TASK PROMPT » Show every line of the records below that contains the word "computer".

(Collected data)
________________________

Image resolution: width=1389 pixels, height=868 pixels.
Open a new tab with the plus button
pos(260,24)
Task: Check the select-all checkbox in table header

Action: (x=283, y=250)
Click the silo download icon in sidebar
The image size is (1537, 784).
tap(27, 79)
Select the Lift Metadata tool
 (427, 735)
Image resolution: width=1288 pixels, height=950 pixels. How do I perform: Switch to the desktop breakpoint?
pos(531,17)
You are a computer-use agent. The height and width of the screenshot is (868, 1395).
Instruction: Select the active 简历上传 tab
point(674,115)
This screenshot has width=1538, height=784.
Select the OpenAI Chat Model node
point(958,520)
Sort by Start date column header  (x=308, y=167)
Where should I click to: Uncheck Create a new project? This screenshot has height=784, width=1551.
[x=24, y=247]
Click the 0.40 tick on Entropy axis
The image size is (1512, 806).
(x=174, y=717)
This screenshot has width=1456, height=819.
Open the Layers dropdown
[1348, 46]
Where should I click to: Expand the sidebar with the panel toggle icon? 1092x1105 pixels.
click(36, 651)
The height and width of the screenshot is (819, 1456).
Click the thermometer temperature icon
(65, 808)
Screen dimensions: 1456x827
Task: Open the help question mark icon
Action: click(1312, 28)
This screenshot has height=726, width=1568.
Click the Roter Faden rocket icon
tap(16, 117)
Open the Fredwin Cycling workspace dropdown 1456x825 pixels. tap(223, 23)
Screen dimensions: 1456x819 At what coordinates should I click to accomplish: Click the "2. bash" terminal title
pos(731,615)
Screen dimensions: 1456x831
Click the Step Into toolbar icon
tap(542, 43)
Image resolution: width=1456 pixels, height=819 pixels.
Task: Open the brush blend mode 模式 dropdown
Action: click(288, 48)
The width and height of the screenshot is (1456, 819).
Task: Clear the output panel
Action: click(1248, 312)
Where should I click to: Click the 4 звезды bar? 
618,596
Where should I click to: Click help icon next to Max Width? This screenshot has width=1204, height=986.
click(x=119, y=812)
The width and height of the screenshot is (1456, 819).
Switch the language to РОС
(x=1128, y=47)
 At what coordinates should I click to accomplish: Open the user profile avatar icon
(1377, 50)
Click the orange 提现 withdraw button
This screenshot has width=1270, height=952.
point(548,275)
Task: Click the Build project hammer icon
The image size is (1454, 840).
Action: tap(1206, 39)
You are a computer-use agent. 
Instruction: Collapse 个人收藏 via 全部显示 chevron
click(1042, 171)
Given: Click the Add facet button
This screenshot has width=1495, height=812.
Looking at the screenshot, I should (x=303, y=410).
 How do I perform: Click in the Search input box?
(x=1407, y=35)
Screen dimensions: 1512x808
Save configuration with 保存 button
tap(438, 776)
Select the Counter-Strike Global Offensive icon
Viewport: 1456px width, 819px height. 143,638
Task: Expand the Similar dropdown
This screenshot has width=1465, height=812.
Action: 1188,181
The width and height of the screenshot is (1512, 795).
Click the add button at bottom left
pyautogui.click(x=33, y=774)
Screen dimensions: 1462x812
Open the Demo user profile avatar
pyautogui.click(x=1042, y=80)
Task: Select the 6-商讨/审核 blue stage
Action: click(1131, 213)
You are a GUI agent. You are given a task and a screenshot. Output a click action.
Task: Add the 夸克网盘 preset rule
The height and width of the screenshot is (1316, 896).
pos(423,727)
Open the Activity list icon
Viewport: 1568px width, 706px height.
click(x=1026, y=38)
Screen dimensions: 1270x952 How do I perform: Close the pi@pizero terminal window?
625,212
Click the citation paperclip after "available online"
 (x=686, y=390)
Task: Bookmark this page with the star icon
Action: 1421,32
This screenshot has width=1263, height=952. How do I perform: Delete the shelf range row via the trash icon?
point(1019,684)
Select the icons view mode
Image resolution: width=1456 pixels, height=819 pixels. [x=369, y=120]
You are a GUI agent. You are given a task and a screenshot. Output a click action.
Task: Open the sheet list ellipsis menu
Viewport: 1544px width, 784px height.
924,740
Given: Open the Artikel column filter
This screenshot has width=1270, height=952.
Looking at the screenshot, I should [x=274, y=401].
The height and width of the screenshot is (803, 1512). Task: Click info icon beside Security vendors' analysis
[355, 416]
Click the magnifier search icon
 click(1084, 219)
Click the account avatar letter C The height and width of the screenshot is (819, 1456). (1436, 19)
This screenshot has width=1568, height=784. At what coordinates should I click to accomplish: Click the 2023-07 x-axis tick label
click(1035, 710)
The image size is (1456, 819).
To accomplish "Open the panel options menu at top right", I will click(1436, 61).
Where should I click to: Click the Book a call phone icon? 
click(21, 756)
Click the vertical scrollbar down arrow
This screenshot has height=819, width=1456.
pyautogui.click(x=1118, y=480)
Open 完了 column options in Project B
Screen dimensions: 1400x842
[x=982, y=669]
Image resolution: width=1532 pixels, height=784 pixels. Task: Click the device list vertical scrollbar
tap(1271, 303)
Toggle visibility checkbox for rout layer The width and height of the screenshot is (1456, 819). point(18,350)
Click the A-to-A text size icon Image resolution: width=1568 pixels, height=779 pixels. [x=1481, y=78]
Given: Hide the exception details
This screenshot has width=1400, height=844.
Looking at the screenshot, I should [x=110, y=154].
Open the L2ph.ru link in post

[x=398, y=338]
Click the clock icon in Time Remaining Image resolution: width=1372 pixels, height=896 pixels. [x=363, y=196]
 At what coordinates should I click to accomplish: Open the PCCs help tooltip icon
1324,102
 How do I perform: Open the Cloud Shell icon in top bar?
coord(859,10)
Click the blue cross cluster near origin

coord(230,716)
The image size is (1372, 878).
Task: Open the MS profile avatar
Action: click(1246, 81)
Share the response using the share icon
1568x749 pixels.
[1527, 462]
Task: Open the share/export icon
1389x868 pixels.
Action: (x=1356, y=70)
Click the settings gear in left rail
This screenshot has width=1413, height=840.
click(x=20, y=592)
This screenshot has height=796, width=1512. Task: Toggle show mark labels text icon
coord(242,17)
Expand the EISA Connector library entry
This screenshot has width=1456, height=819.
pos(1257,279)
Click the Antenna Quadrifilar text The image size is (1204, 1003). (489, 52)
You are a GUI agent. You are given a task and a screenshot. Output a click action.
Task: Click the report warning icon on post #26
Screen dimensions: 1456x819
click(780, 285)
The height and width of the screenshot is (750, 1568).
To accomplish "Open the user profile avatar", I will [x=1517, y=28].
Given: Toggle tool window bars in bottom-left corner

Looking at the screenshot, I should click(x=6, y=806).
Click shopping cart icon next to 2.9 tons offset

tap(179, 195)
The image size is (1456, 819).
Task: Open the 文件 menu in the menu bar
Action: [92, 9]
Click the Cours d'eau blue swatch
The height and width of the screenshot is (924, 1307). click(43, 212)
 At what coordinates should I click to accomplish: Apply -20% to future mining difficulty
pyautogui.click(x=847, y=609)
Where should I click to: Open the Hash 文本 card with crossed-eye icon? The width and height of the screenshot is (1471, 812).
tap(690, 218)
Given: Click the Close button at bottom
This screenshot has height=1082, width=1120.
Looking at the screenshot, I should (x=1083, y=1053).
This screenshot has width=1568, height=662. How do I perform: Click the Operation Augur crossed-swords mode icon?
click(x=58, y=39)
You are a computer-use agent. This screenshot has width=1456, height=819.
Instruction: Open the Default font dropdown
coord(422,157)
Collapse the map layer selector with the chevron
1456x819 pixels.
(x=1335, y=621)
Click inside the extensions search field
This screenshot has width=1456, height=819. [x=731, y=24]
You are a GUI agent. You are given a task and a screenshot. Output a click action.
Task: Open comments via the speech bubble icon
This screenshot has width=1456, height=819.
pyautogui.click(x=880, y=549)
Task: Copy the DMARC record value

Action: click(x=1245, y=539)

________________________

SOLUTION FOR THIS TASK »
You are a computer-use agent. The height and width of the screenshot is (868, 1395).
You are a computer-use agent. 
You are a computer-use agent. This screenshot has width=1456, height=819.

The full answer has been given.